Raphaëlle TCHAMITCHIAN

Diagonale Sonore , émission publiée le 15/10/2022
Durée de l'émission : 78 minutes

Regardez un extrait de l'émission

Commentaires

7 commentaires postés

Emission passionnante; je suis une fan absolue de la diagonale sonore et du "blind test", les invités sont toujours choisis avec soin et pertinence, et dans une grande diversité! quant à l'animatrice, j'adore ses questions et ses remarques… Continuez!!

Par benedicte mondain monval, le 23/11/2022 à 10h40

Trop bien, merci

Par Marianne Van Leeuw Koplewicz, le 21/10/2022 à 22h56

@Papriko. Super la video de Marie-Paule-Belle ! Frustré de la découvrir que maintenant sinon elle aurait figurée dans l'émission ! Merci à J. Grau pour vos remarques et merci à tous pour vos commentaires.

Par Raphaël, le 16/10/2022 à 10h33

Superbe émission , excellent rappel du machisme qui reste présent , hélas...

Par titou, le 15/10/2022 à 19h24

Bravo, très belle émission!

Par François Leroux_1, le 15/10/2022 à 19h19

Wolfgang et moi, par Marie-Paule Belle (paroles de Françoise Mallet-Joris) : https://www.youtube.com/watch?v=0xMuYoICCnY&t=26s&ab_channel=DominiqueHMG

Par Papriko, le 15/10/2022 à 19h11 ( modifié le 15/10/2022 à 19h13 )
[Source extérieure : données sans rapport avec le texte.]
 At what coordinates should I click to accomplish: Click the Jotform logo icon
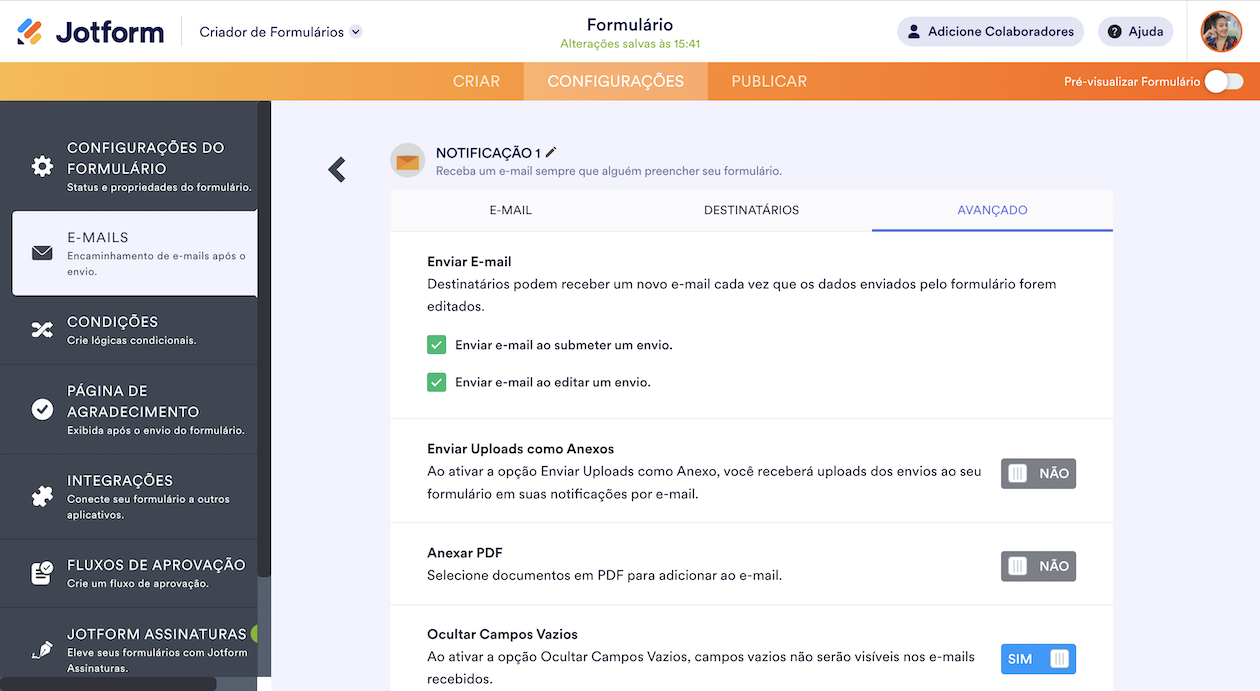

Merci pour cette émission passionnante. Je vous suis notamment reconnaissant de m'avoir fait découvrir Hélène de Montgeroult.

Cependant, je me permets de signaler trois erreurs dans les propos de Mme de Laleu.

- Hildegarde de Bingen a vécu au 12ème siècle et non au 10ème siècle (Mme de Laleu, d'ailleurs, n'avait pas l'air très sûre d'elle-même à ce sujet).
- L'opéra français n'a pas attendu la fin du 18ème siècle pour apparaître. Sous le nom de "tragédie lyrique", il est déjà présent à l'époque de Louis XIV (avec Lully, ce Napolitain d'origine qui a inventé le style "français" en musique) et de Louis XV (cf. les œuvres de Rameau).
- A la fin du XVIIIème siècle, à l'époque d'Hélène de Montgeroult, le piano (ou plutôt piano-forte) n'était pas juste destiné à accompagner d'autres instruments ou à avoir un rôle soliste dans des compositions orchestrales. Il y avait déjà de nombreuses œuvres pour piano seul (sonates, fantaisies...), dont certaines composées par les plus grands auteurs de l'époque, comme Haydn, Mozart ou Beethoven. A noter à ce propos que certains de ces compositeurs étaient nés avant Hélène de Mongeroult (comme Haydn, les fils de Bach, ou même Mozart).